__WORK TO COMPLETE__. Use the entries below and reproduce exactly the lines from the one containing "Screenshot is 176x2576." down to the one containing "[Linkedin] (71, 245)", both of them included.

__THE DATA__.

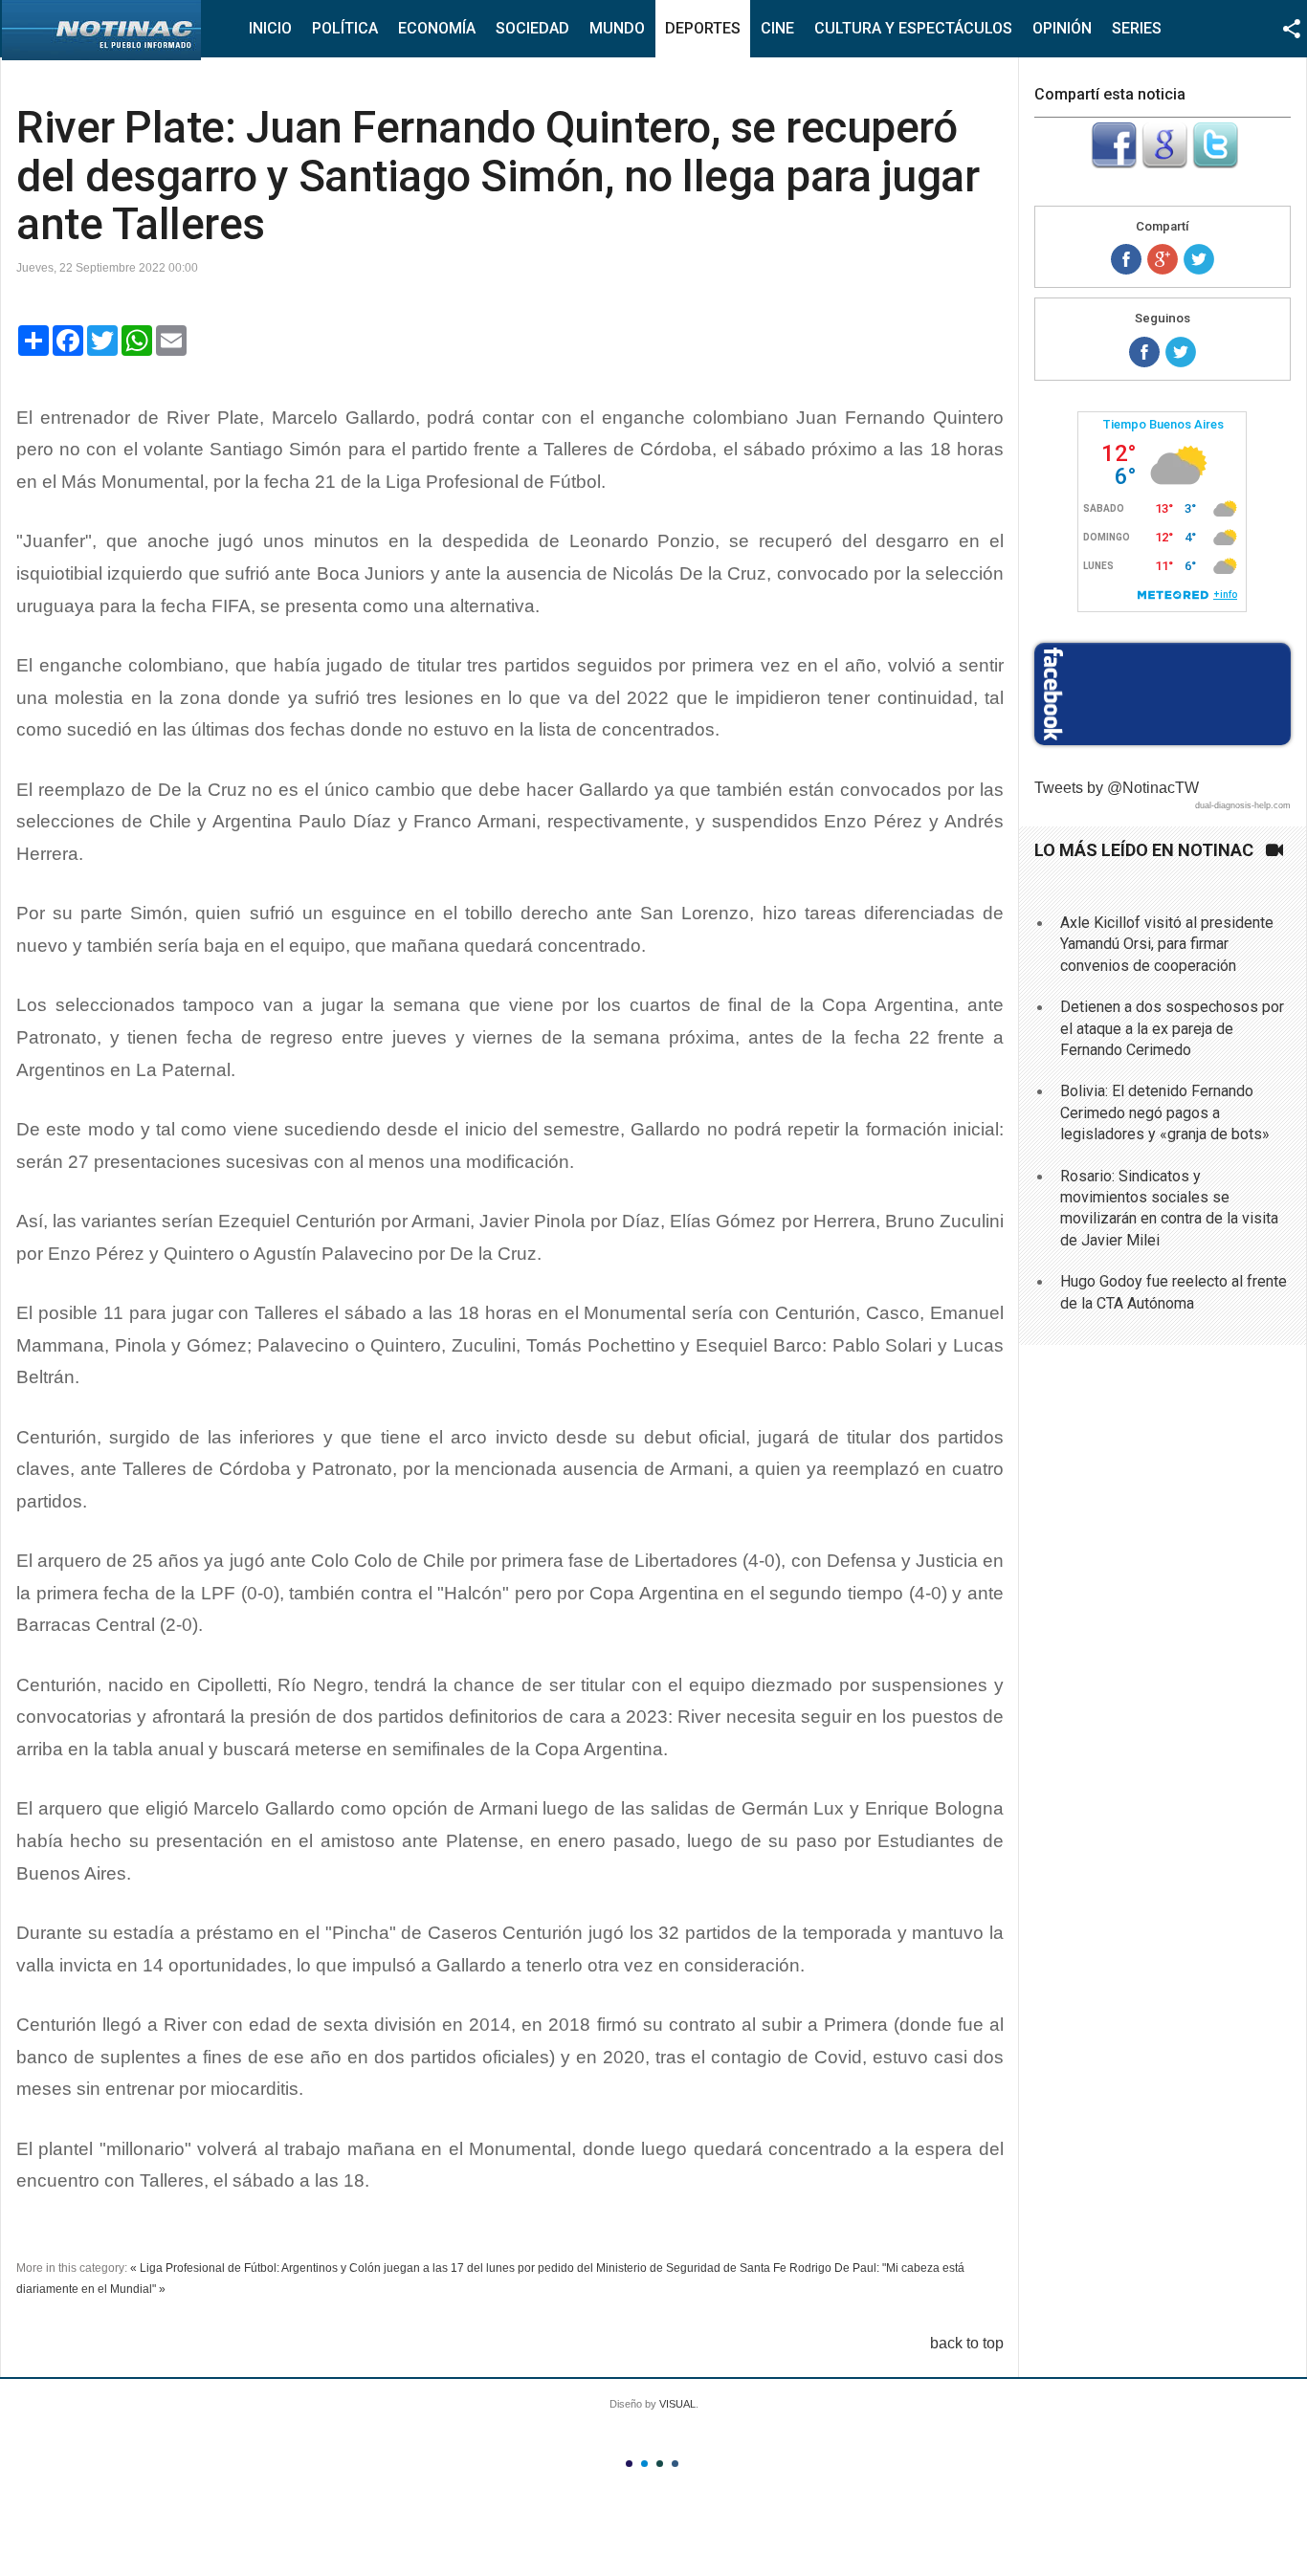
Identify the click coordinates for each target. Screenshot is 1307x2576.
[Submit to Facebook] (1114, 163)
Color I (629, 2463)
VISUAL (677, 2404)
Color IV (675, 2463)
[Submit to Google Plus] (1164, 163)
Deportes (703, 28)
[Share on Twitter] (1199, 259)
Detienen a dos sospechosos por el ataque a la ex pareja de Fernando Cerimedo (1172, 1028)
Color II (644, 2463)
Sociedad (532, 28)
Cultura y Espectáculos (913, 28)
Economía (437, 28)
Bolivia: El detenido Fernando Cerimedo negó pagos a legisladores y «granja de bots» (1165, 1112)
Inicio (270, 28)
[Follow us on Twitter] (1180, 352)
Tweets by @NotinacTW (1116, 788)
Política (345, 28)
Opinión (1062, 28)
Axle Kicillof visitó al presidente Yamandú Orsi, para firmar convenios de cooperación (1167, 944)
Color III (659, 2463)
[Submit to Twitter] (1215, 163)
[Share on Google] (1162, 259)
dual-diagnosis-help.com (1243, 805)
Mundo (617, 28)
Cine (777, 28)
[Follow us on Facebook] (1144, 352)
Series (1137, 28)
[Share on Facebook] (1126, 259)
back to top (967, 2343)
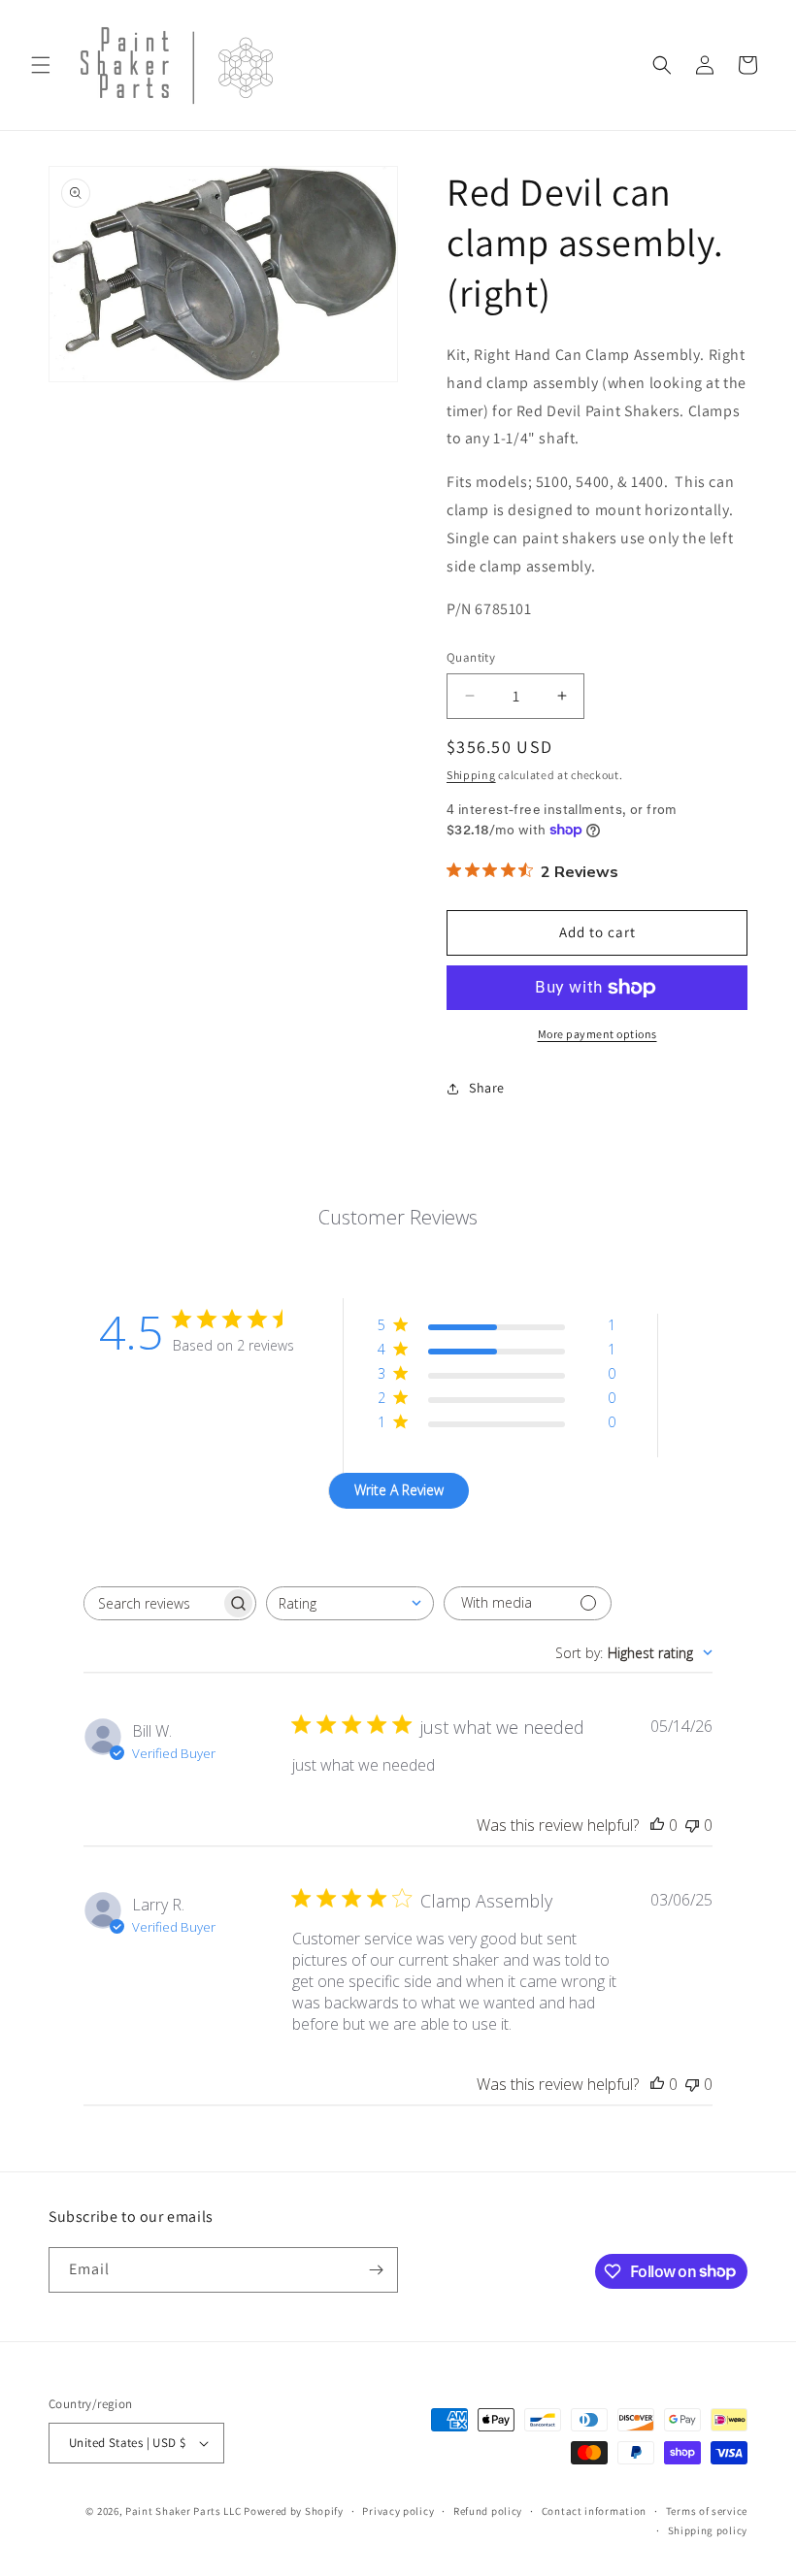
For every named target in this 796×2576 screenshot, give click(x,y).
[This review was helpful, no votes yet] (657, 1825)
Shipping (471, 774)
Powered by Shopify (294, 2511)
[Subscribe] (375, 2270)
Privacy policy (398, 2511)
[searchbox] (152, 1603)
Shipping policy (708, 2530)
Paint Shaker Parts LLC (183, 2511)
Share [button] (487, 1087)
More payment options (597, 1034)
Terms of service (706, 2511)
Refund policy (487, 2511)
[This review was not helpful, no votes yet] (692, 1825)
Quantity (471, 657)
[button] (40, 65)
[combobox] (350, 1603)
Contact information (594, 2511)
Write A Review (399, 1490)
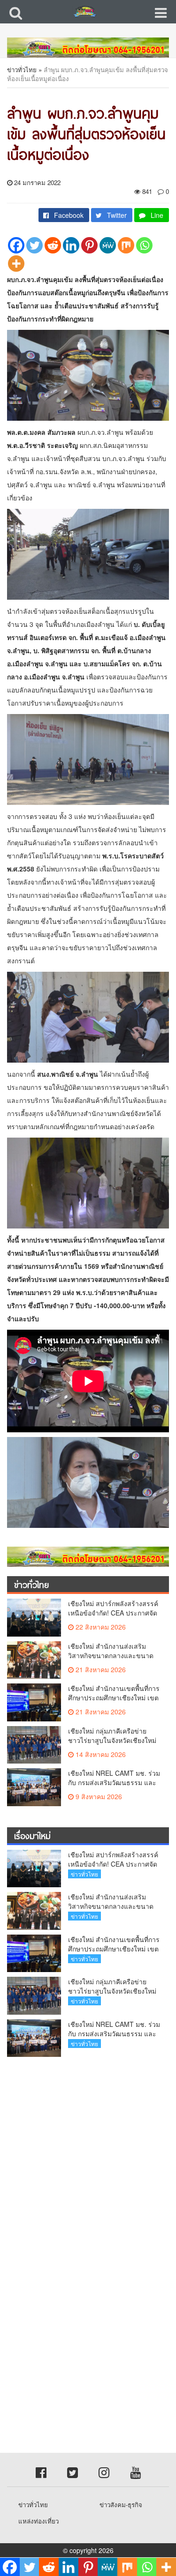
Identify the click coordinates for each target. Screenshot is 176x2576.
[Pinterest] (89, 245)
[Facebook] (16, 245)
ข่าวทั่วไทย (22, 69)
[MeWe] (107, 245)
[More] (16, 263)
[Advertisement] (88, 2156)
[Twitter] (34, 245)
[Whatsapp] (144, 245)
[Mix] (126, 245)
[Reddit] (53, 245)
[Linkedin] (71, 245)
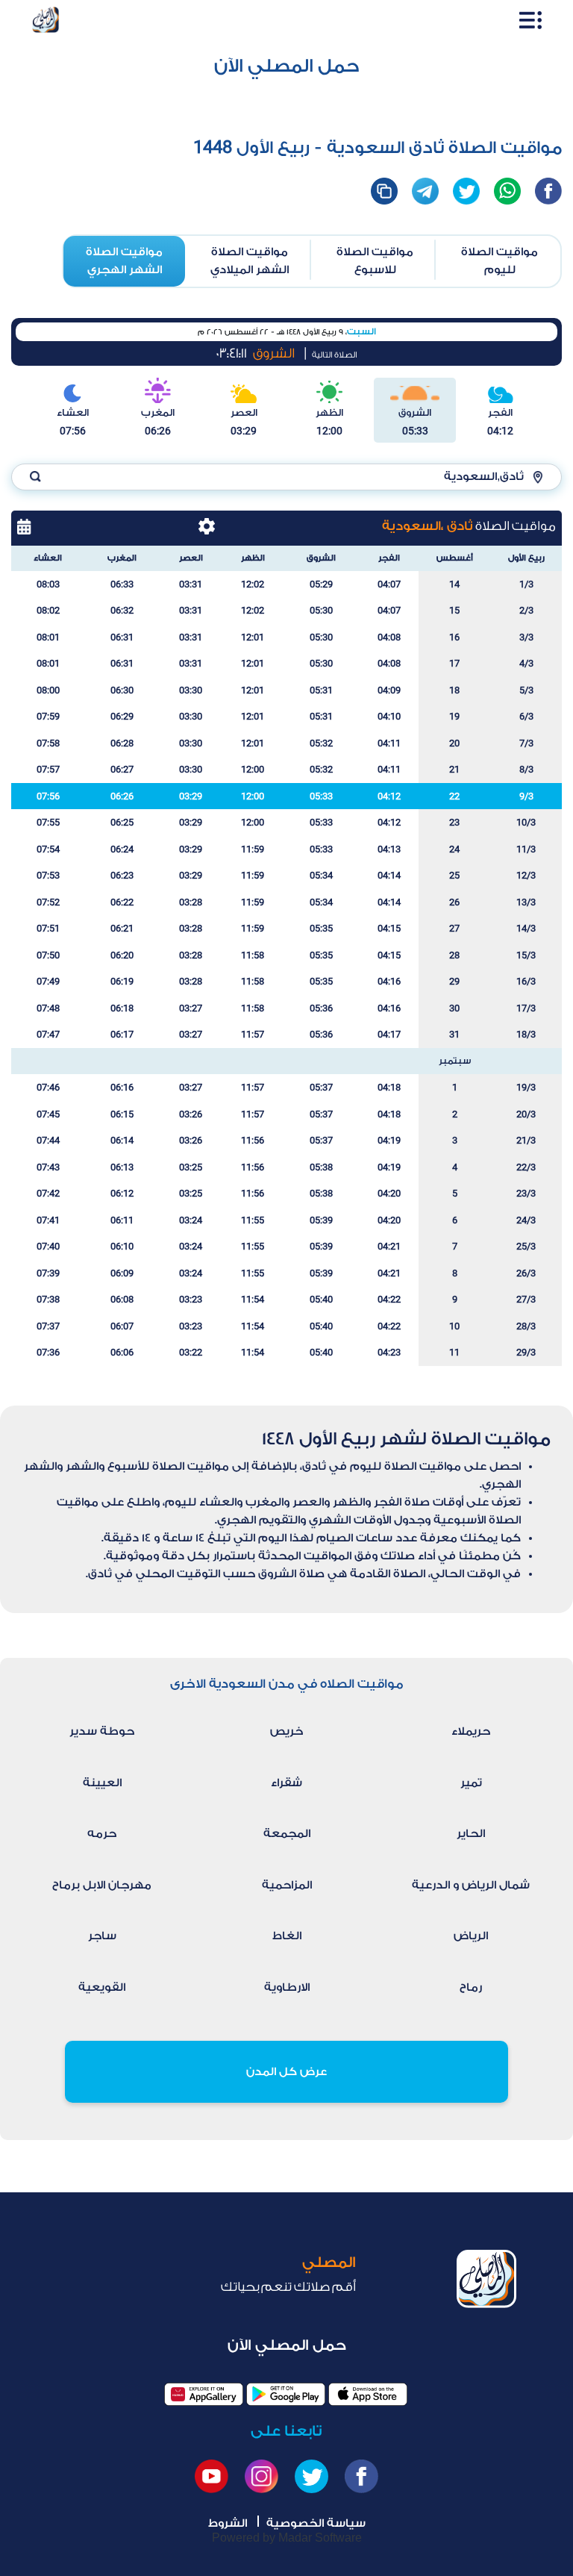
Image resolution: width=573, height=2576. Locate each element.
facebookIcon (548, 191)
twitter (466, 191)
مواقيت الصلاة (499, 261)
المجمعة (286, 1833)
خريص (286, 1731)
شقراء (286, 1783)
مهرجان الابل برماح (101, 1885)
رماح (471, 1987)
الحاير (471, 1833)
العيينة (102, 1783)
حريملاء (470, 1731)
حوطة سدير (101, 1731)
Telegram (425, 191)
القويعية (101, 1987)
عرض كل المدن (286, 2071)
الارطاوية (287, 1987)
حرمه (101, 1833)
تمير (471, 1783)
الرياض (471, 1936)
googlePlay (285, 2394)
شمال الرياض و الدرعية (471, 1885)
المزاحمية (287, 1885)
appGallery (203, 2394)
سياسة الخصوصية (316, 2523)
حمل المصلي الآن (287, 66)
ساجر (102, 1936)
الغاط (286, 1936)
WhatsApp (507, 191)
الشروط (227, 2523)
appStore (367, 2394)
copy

__EXERCISE OUTPUT__.
Identify the click coordinates for each target. Screenshot is 176x2576.
[Pinterest] (89, 245)
[Facebook] (16, 245)
ข่าวทั่วไทย (22, 69)
[MeWe] (107, 245)
[More] (16, 263)
[Advertisement] (88, 2156)
[Twitter] (34, 245)
[Whatsapp] (144, 245)
[Mix] (126, 245)
[Reddit] (53, 245)
[Linkedin] (71, 245)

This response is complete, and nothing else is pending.